I first met David Goutcher a couple of years ago and he told me about his career as a former Strathclyde Police CID officer who send many years as an undercover detective in Scotland. When he left the Police force he put his efforts into developing and interesting product called Spy Quest (originally Super Spy Camp).
David’s Idea was simple (the best ones always are). How can you combine the excitement of being a spy, with a simple ‘text driven’ computer game and at the same time reinforce some key learning principles of learning. This lead to the formation of Polybius Games and the game was designed to be played in hotels and on Cruise Ships.
Now, if you think you know about computer games and you have not heard of the Polybius Video Game (of urban legend) then you need to seriously go away and revise your computer game history. Or just read this Wikipedia article – Polybius (video game).
One of the things that really impressed me about David and his company (apart from his sheer enthusiasm and passion) is at a time when the bottom was falling out of the Scottish Computer Game Market (I’m sure we all remember Real Time Worlds). He created a simple game, using a different business model which is now being played by million of people all over the world and has been translated into 26 different languages. All this has happened in four years. It’s not just me that thinks that this is good either Polybius Games has also won the John Logie Baird Innovation Award in 2010 and has been recognised by NESTA (the National Endowment for Science, Technology and the Arts) for educational enterprise.

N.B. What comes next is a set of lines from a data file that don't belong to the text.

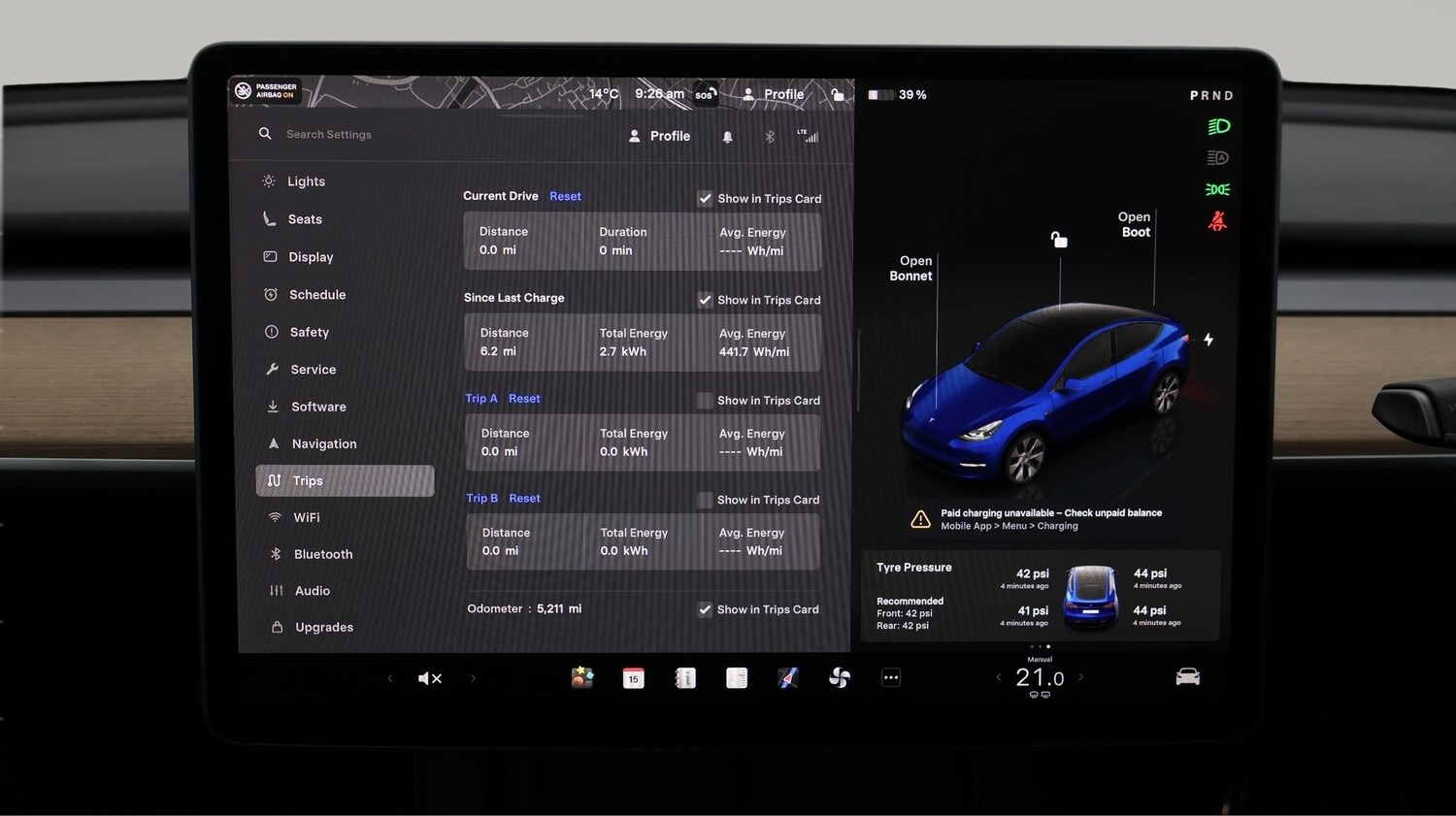Open the Calendar app from the dock
Image resolution: width=1456 pixels, height=816 pixels.
[x=633, y=677]
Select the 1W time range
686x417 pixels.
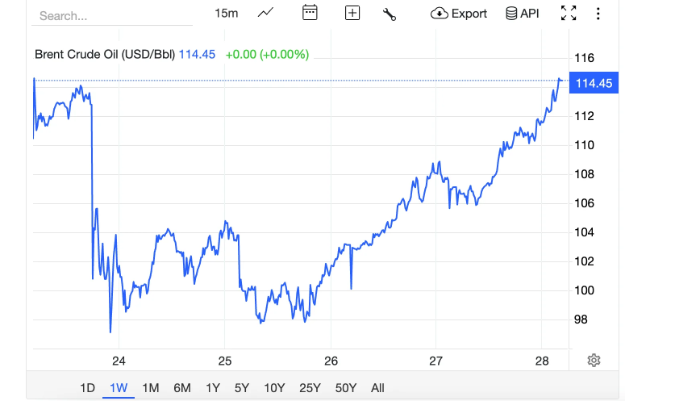[x=120, y=387]
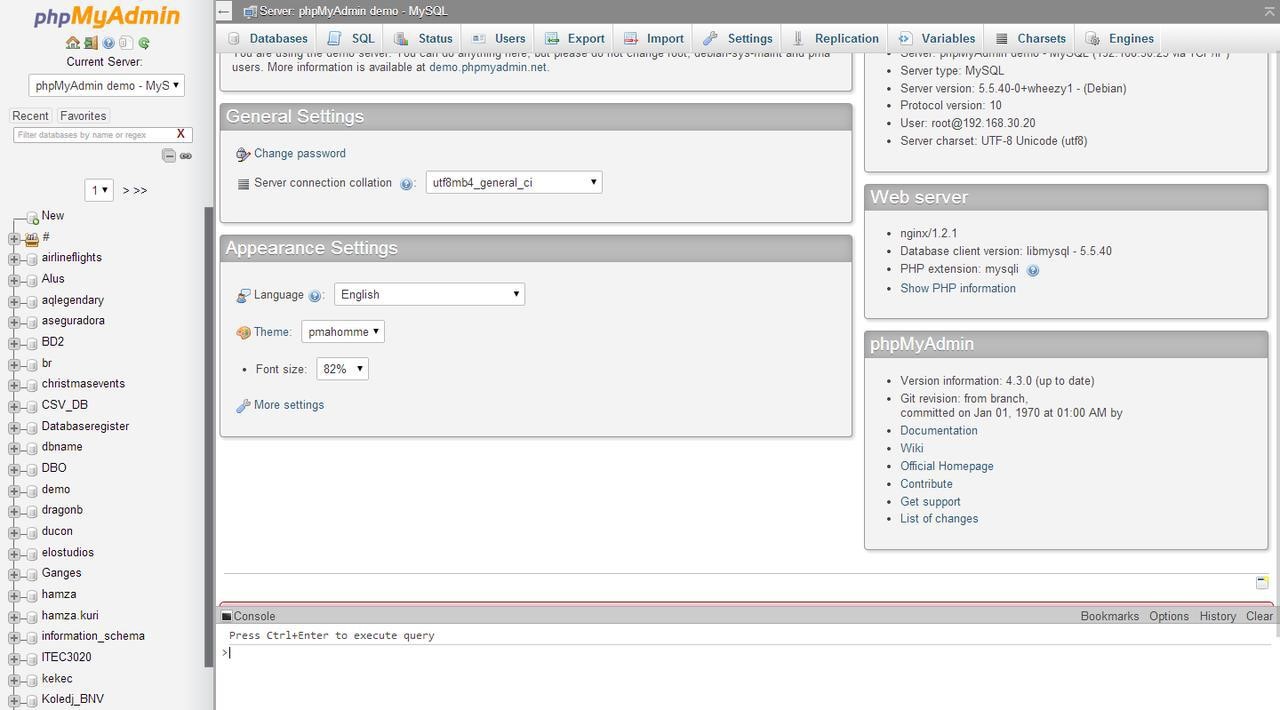Click the Show PHP information link

[x=957, y=288]
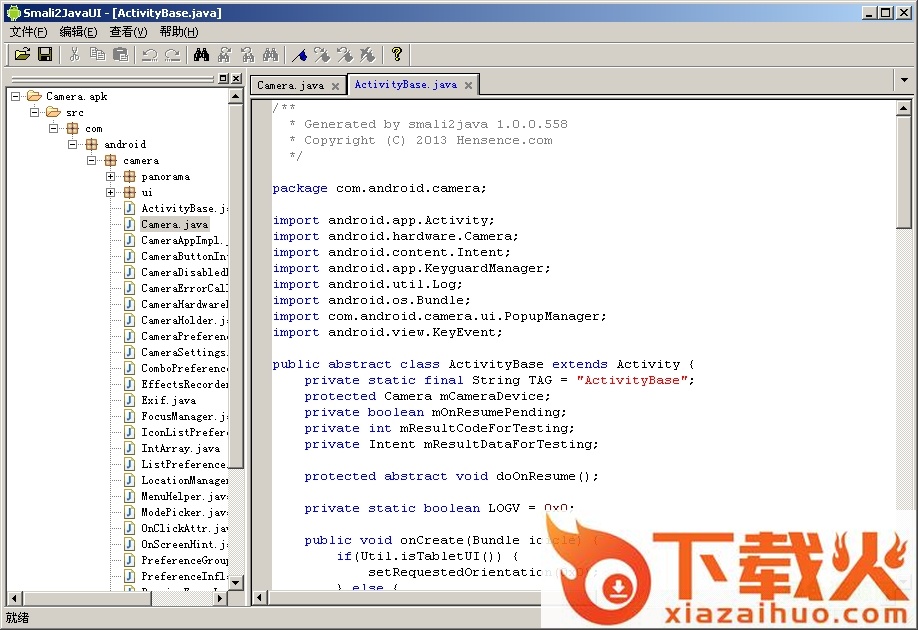Open the editor tab list dropdown arrow
The image size is (918, 630).
[904, 79]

When I read through his portfolio I found out his clients included Gleneagles, Center Parcs, Wyndham Bonnet Creek Resort in Walt Disney World, Florida, and the Four Seasons in the United States.
Over coffee we chatted about how the game may be relevant to a more formal education setting. For me the link with Spy’s was an obvious one – there is something about spy’s, secret agents, James Bond and solving mysteries that captivates the imagination of children. But I also loved the idea that many of the codes within the game were based on ‘real-life’ code breaking from various times in our history. Thus, providing a link to history, numeracy and problem solving.
In fact the more that I thought about it – and just like most things really – I could see that with the right learning and teaching approaches the game could be effectively used in schools. I put David in contact with Dunbar Grammar School where I was Head of Geography a number of years ago and they tried a custom version of the game out with a group of ne P7 children as part of their primary to secondary transition work. The guidance team at the school were impress with how well the children took to the game, how it helped them get to know the school and also how much they enjoyed the activity.
David asked me to write a white paper - which I did. I was keen to support a Scottish Enterprise and I’m always keen to support Playful Approaches to Learning. I was also impressed with David’s future plans for his product and game. In particular I enjoyed a children’s book that he had commission titled Polybius - The Urban Legend, what impressed me even more was that it had been written by Andy Briggs.
Anyway, I was delighted to see that David’s business (of training future Super Spies!) seems to be going from strength-to-strength. So, much so it has got a vary favourable write up in this weeks Times Educational Supplement (Scotland). Apparently, even our Cabinet Secretary for Education – Michael Russell, MSP has been playing it.
Well done David! – best of luck for the future and with Spy Quest – as far as I am concerned, Scotland needs more entrepreneurs like you!